A expansão da bancada evangélica não seria preocupante se esta se baseasse nos princípios constitucionais desta grande nação – a saber, a defesa do respeito às diversas crenças e orientações religiosas presentes no Brasil, traço da nossa diversidade cultural resultante de nossa formação étnica. Mas, contrários a esse princípio de pluralidade, políticos brasileiros levados ao poder pelos fiéis de suas igrejas reproduzem o racismo de forma clara e perversa.
A expansão da Igreja Universal do Reino de Deus pelo território nacional e ao redor do mundo se dá na mesma velocidade com a qual se reproduzem suas práticas de intolerância religiosa e violação aos direitos humanos, traço marcante do racismo presente nesse fundamentalismo cristão neopentecostal, exercido mais diretamente contra as religiões de matrizes africanas e contra as comunidades LGBT – tendo como uma das mais emblemáticas a agressão que termina tragicamente na morte da Iyalorixá Gildásia dos Santos, a nossa Mãe Gilda de Ogum, definindo a data do óbito da líder religiosa como Dia Nacional de Combate a Intolerância Religiosa. – Lei nº 11.625/2007 Presidência da República.
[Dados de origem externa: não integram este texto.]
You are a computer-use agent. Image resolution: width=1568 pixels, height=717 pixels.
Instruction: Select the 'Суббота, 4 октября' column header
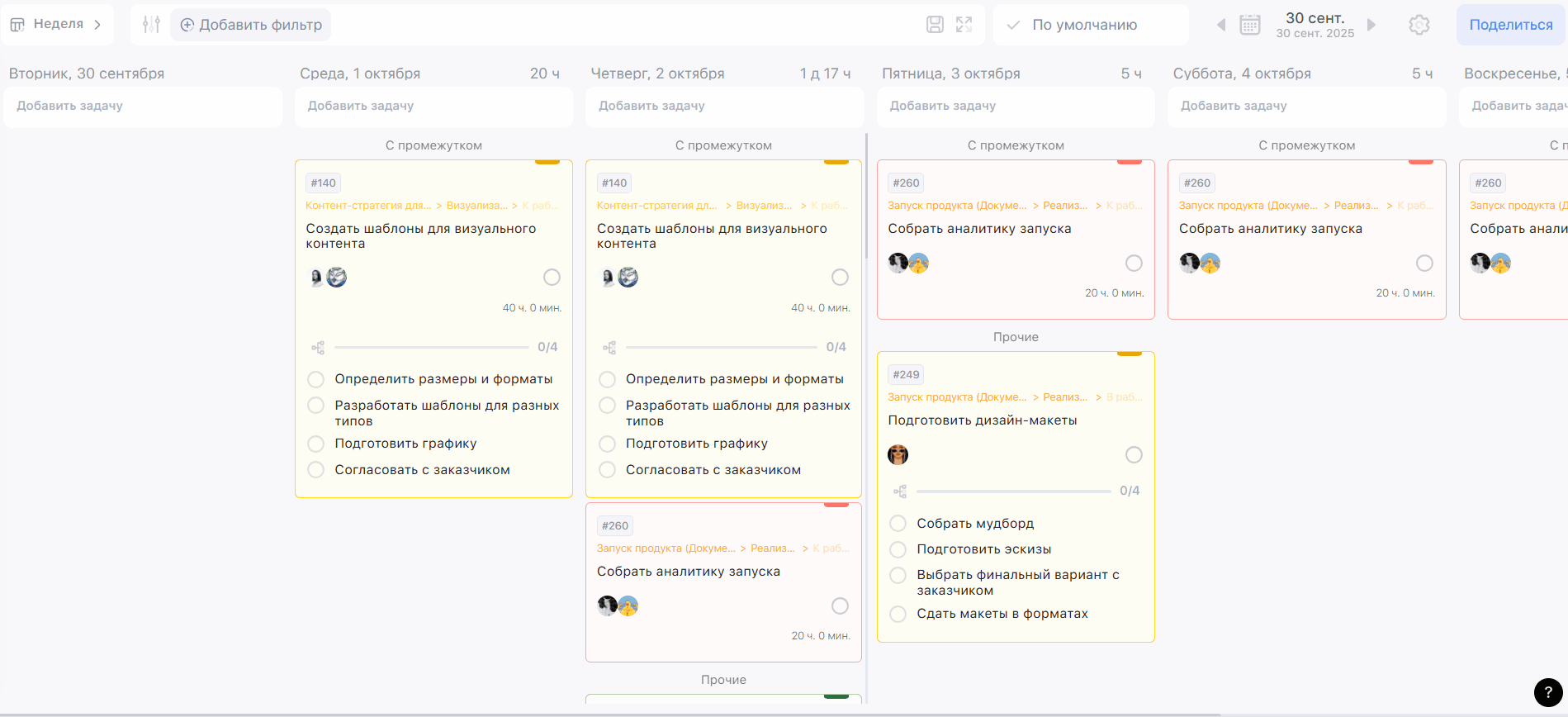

Precisamos atentar e discutir práticas como a formação desse Exército de Gladiadores do Altar, sem a ingenuidade cristã notória nos discursos de “Jesus Cristo é o Senhor”, que mascaram o ódio e a apologia ao extermínio das religiões de matrizes africanas, mas precisamente a Umbanda e o Candomblé.  Ódio veiculado em diversos canais da concessão pública de rádio e televisão, contrariando os critérios constitucionais.
Carregamos a espada de Ogum, o machado de Xangô e produzimos a luta em defesa do povo negro. Sob o alá de Oxalá, produzimos a paz e a fraternidade. Então, não podemos admitir que o fundamentalismo cristão naturalize ou normatize as diversas violações contra os direitos humanos, ferindo a Constituição da Republica Federativa do Brasil e rasgando a Declaração Universal dos Direitos Humanos.